Um Conto de Natal, de José-Luis Munuera - Arte de Autor
Eventualmente, os espíritos aparecem para a visitar, levando-a ao seu natal passado, presente e futuro, mas mostrando, também, que pessoa ela poder-se-ia ter tornado se tivesse feito outras escolhas na vida. Apesar daquilo que lhe é mostrado, Elizabeth não opera em si mesma uma revolução de comportamento e atitude tão drástica como aquela que o Ebenezer Scrooge original efetua. Pelo contrário, estas visitas dos espíritos até parecem sedimentar uma certa forma de estar que Elizabeth defende. É óbvio que surgirão alterações na personagem – afinal de contas, todos temos coisas a melhorar – mas, não é uma mudança (tão) radical.

E acho que é aí mesmo que, em termos de argumento, Munuera mais nos surpreende.
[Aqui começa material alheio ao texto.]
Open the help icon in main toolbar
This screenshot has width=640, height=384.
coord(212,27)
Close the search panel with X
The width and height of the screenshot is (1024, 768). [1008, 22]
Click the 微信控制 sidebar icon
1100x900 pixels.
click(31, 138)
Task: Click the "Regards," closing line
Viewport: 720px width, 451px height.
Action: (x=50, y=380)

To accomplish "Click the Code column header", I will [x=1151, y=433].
É que o facto de a protagonista ser uma mulher, acaba por significar uma diferença nos comportamentos adotados face aos mesmos estímulos. É certo que o facto de esta ser mais uma história que se junta ao leque de obras WOKE, tão em voga nos dias de hoje, que pega em premissas passadas e substitui, por exemplo, o homem pela mulher, o branco pelo negro, o heterossexual pelo homossexual, foi algo com potencial negativo, quanto a mim. E digo-o apenas por esta razão: essa postura de tentar resolver o passado do universo, assumidamente paternalista, já começa, na minha opinião, a ser algo um pouco forçado e pouco natural. Mas, mesmo assim, e felizmente, não acho que Munuera tenha abusado neste tipo de questões, mesmo sendo verdade que é uma obra que procura mostrar a igualdade (ou superioridade?) da mulher face ao homem, ao mesmo tempo que declara – e bem! – que a mulher deve ousar ser e seguir aquilo que quer ser e seguir, e não aquilo que a sociedade espera de si.
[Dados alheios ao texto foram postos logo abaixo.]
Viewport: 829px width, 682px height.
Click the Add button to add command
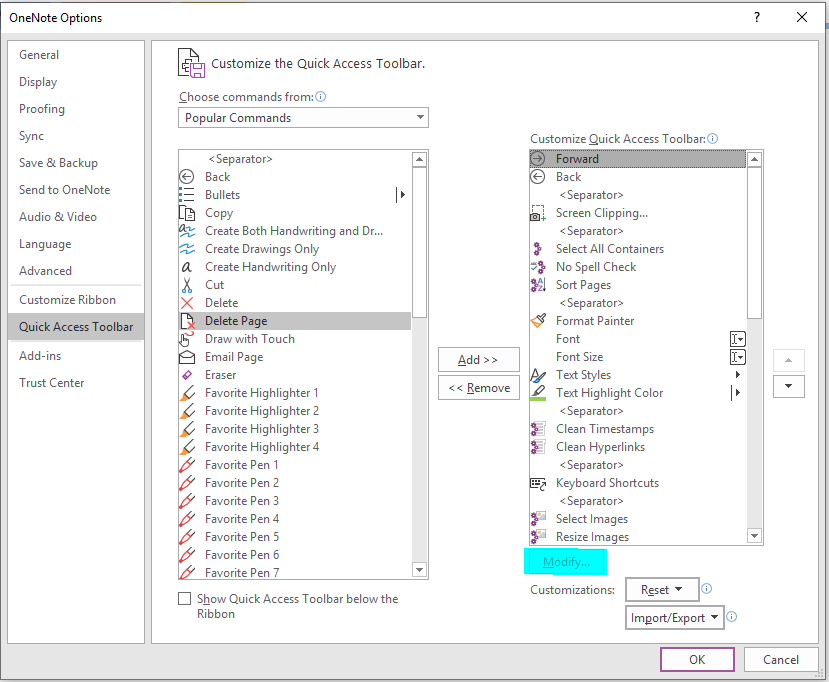pyautogui.click(x=478, y=360)
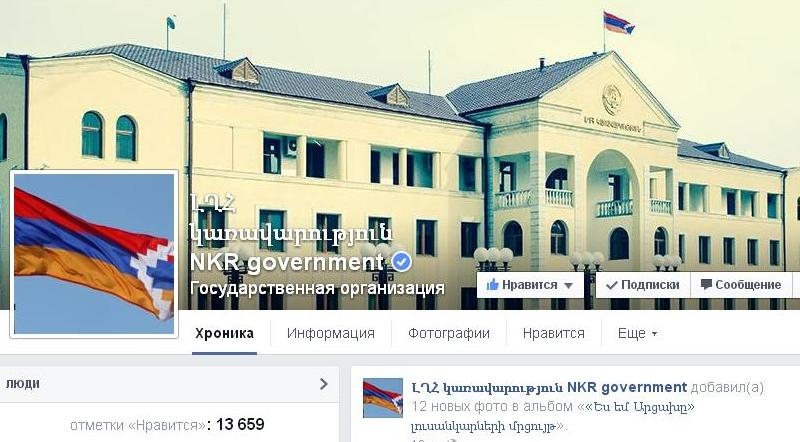Select the Хроника tab
Screen dimensions: 800x442
(x=224, y=334)
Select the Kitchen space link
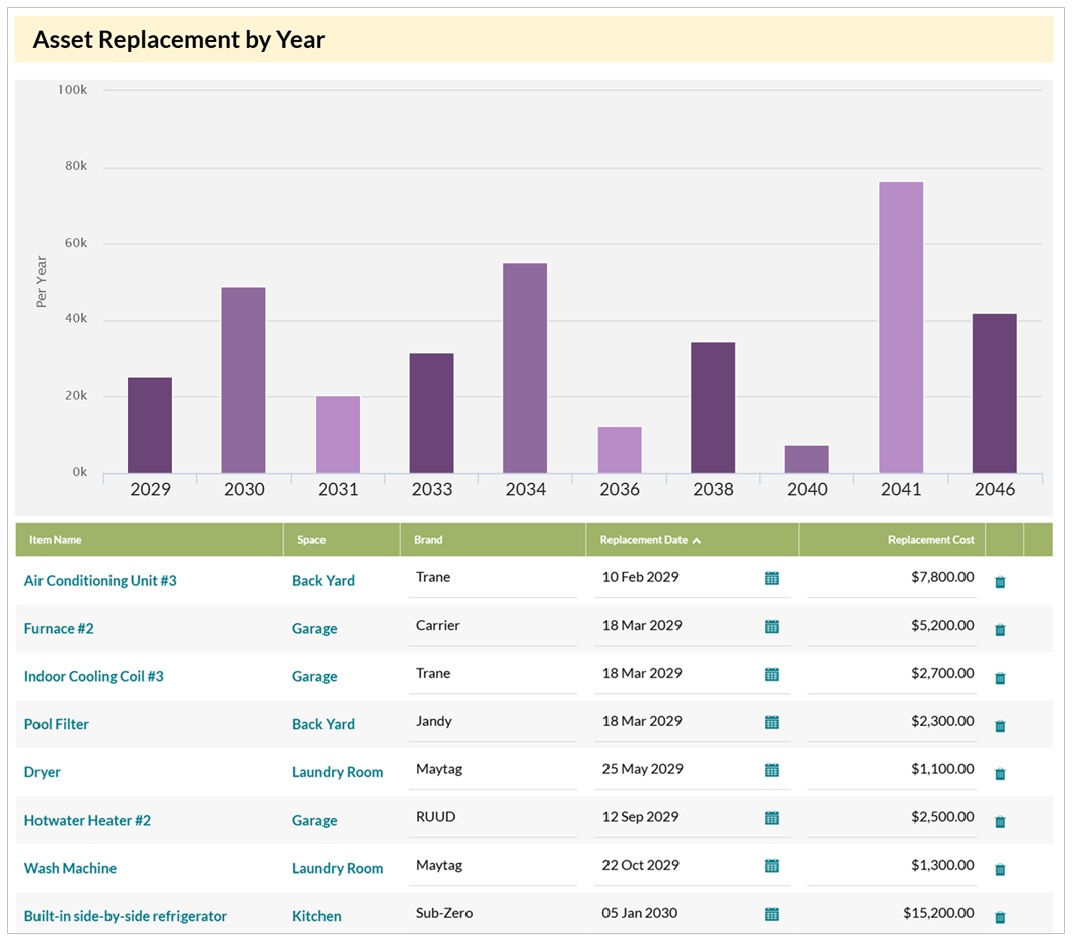Image resolution: width=1072 pixels, height=939 pixels. [317, 916]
A leitura é fácil e escorreita, podendo ser feita pelos mais novos ou, com adicionais camadas de reflexão e interesse, pelos mais velhos.

Um Conto de Natal, de José-Luis Munuera - Arte de Autor
Quanto às ilustrações contidas neste livro, posso dizer-vos que fiquei muito, muito agradado. Afinal de contas, já conhecia o trabalho do autor de outros livros, e já tinha como garantia que o mesmo tem um estilo que muito me agrada. Com um traço dinâmico, bem ao jeito do estilo de Spirou e de séries congéneres em termos de ilustração – ou, aliás, não tivesse já o próprio Munuera ilustrado álbuns do Spirou – os desenhos do autor oferecem-nos personagens com um estilo bastante "cartoonizado" e com expressões muito vincadas. Algo de que muito gosto e a que chamo, muitas vezes, o “franco-belga moderno”. Este livro não é exceção e vamos encontrado belos desenhos ao longo do mesmo.
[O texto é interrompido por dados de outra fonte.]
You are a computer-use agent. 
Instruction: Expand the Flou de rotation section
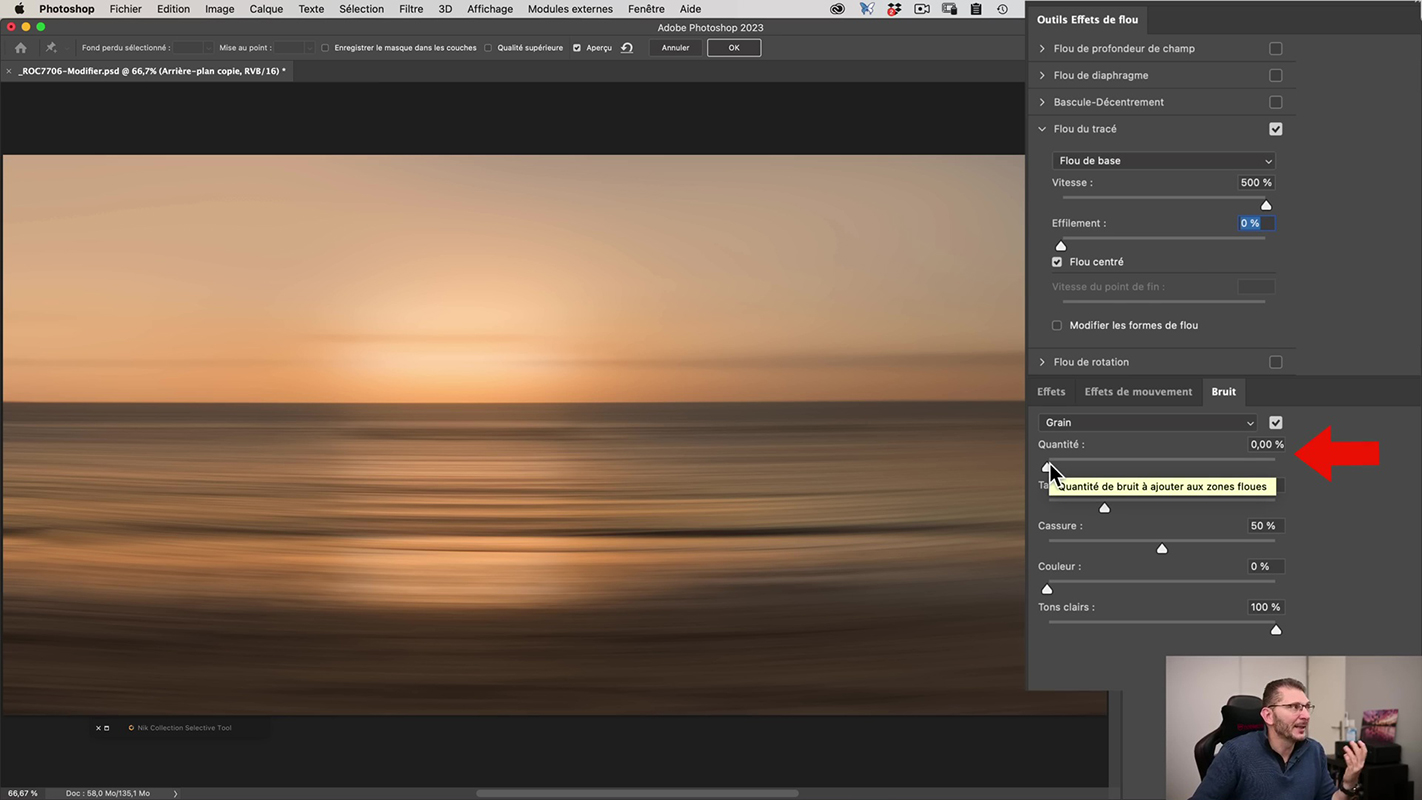(1042, 362)
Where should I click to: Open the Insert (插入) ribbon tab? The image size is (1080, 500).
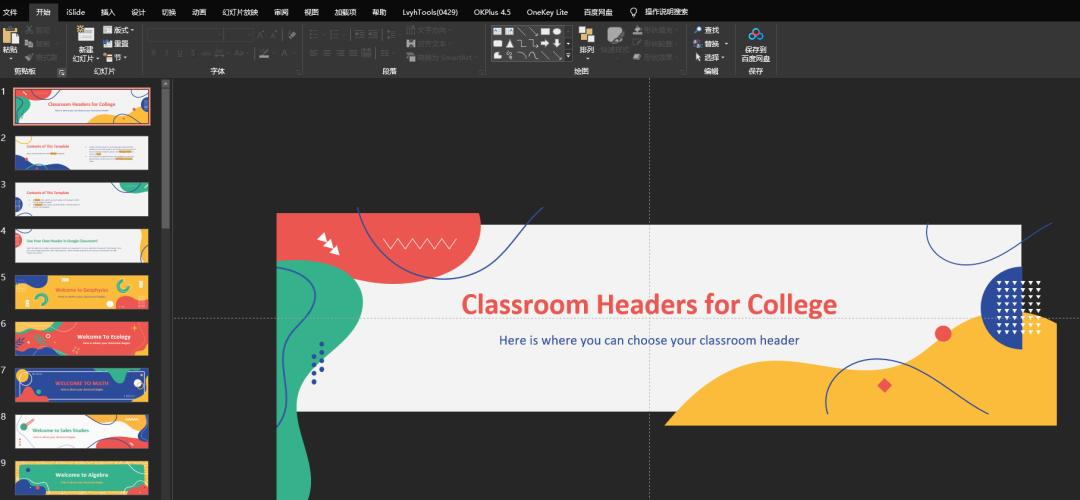[108, 12]
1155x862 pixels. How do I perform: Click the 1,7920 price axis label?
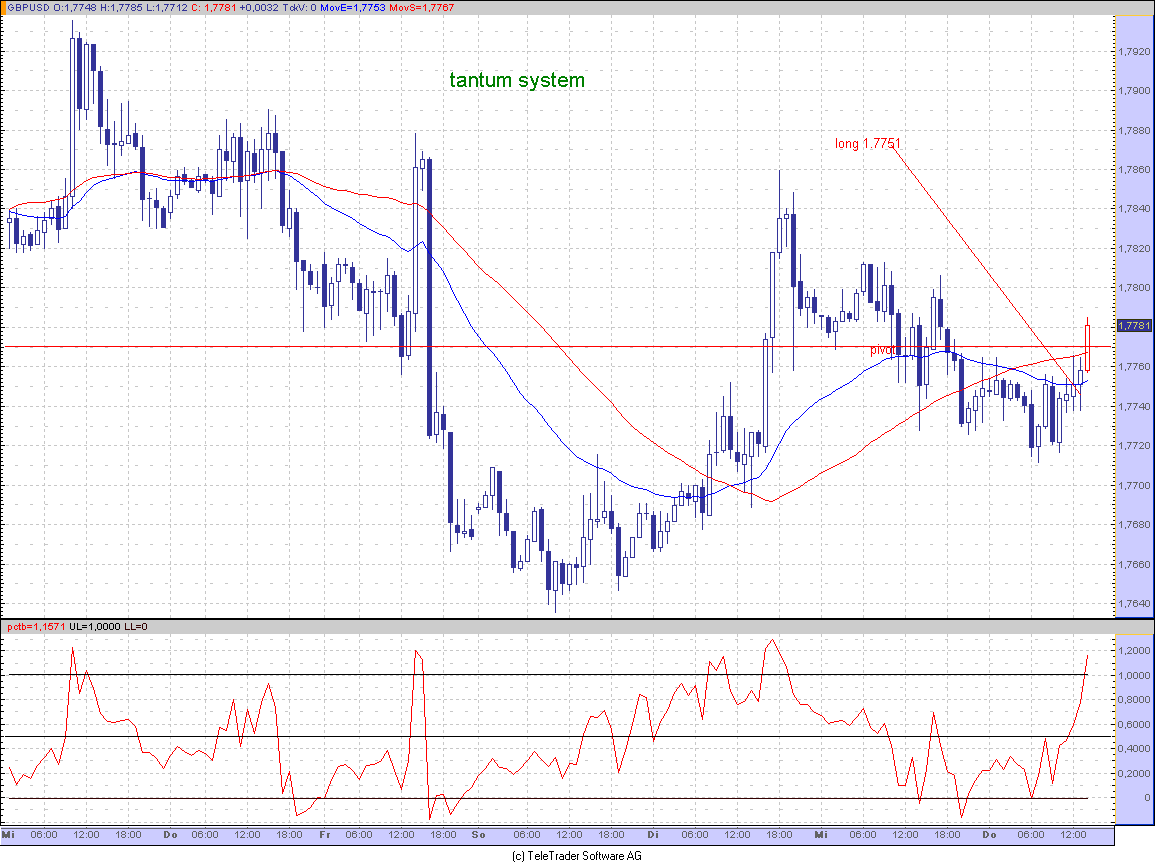1134,51
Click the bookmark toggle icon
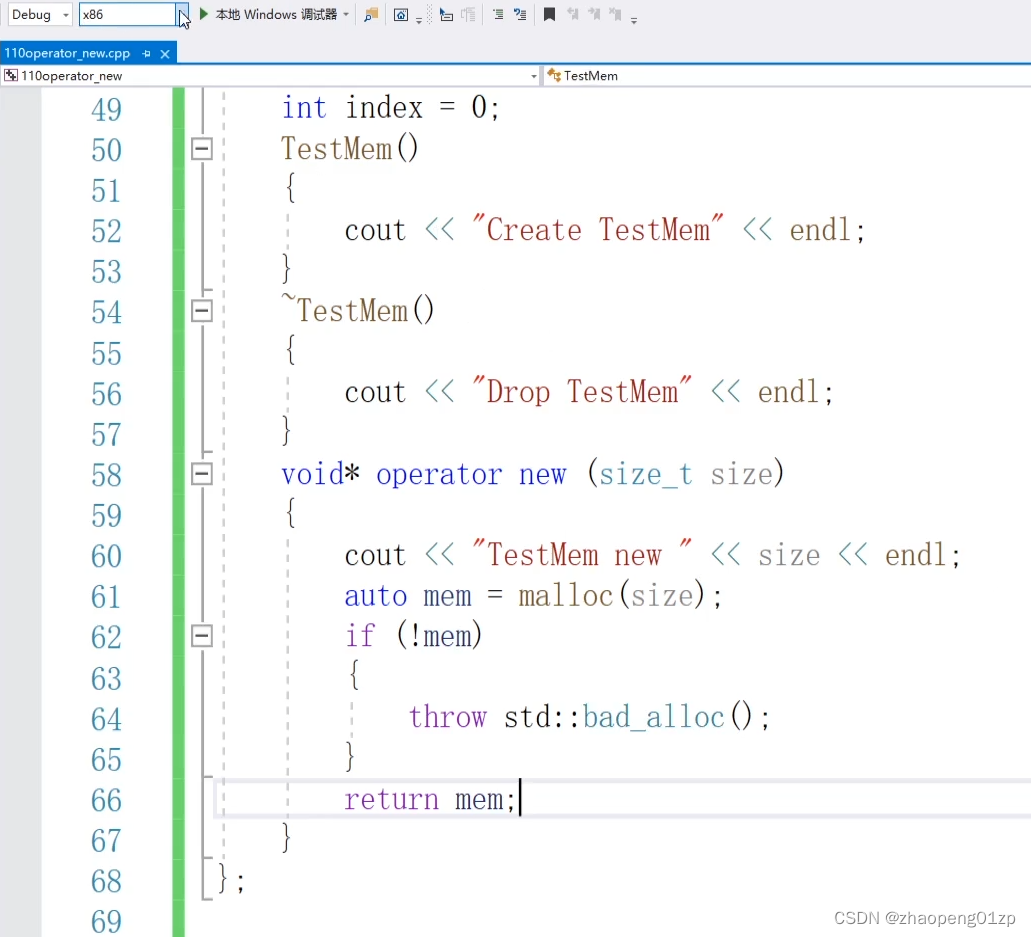The image size is (1031, 937). [x=549, y=15]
O que eu não estava à espera, e que me surpreendeu bastante, é que, neste Um Conto de Natal, o autor parece dar-nos duas das suas facetas ilustrativas. Se as personagens são “abonecadas” e muito europeias no estilo de desenho, os cenários apresentam um estilo completamente diferente, mais realista, parecendo ter sido desenhados por outro autor. Aliás, basta olharmos para a capa do livro para percebermos isto que acabo de dizer: na capa vemos Elizabeth Scrooge num estilo bastante "cartoonizado", enquanto que o cenário – neste caso, o prédio que rodeia a personagem – é feito num estilo muito mais realista e estilizado. Mas isto vai acontecendo por todo o livro.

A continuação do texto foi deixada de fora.